RECORD EXTRACTS |
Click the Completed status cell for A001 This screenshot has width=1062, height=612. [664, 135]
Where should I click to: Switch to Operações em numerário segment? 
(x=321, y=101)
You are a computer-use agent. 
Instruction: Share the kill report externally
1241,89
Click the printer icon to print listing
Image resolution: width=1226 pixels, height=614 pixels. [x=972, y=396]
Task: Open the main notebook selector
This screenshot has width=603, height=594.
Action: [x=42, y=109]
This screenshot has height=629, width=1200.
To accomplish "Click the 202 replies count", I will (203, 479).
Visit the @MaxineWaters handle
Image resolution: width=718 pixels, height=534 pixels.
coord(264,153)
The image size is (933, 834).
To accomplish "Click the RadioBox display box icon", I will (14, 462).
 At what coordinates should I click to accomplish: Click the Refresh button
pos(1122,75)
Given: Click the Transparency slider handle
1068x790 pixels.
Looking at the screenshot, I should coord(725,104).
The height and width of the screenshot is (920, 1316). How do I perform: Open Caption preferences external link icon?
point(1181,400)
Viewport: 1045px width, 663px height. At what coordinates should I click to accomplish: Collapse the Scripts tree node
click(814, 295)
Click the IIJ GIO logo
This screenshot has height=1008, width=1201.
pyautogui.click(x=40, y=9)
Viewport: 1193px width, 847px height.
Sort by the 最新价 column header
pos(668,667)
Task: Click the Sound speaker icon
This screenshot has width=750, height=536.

WHAT IS REQUIRED | Reproduce every record above exactly.

RESULT FOR THIS EXERCISE |
Click the Completed status cell for A001 This screenshot has width=1062, height=612. [664, 135]
Where should I click to: Switch to Operações em numerário segment? 
(x=321, y=101)
You are a computer-use agent. 
Instruction: Share the kill report externally
1241,89
Click the printer icon to print listing
Image resolution: width=1226 pixels, height=614 pixels. [x=972, y=396]
Task: Open the main notebook selector
This screenshot has width=603, height=594.
Action: [x=42, y=109]
This screenshot has height=629, width=1200.
To accomplish "Click the 202 replies count", I will (203, 479).
Visit the @MaxineWaters handle
Image resolution: width=718 pixels, height=534 pixels.
coord(264,153)
The image size is (933, 834).
To accomplish "Click the RadioBox display box icon", I will (14, 462).
 At what coordinates should I click to accomplish: Click the Refresh button
pos(1122,75)
Given: Click the Transparency slider handle
1068x790 pixels.
Looking at the screenshot, I should coord(725,104).
The height and width of the screenshot is (920, 1316). How do I perform: Open Caption preferences external link icon?
point(1181,400)
Viewport: 1045px width, 663px height. At what coordinates should I click to accomplish: Collapse the Scripts tree node
click(814, 295)
Click the IIJ GIO logo
This screenshot has height=1008, width=1201.
pyautogui.click(x=40, y=9)
Viewport: 1193px width, 847px height.
Sort by the 最新价 column header
pos(668,667)
Task: Click the Sound speaker icon
This screenshot has width=750, height=536.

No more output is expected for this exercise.